══ PROVIDED RECORDS ══

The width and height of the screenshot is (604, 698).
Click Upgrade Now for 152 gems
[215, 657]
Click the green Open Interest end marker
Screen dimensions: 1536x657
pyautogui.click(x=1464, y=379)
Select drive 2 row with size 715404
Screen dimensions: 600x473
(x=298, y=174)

═══

> [SHORT PROBLEM]:
Reproduce all the rows above word for word.

> [REPLY]:
The width and height of the screenshot is (604, 698).
Click Upgrade Now for 152 gems
[215, 657]
Click the green Open Interest end marker
Screen dimensions: 1536x657
pyautogui.click(x=1464, y=379)
Select drive 2 row with size 715404
Screen dimensions: 600x473
(x=298, y=174)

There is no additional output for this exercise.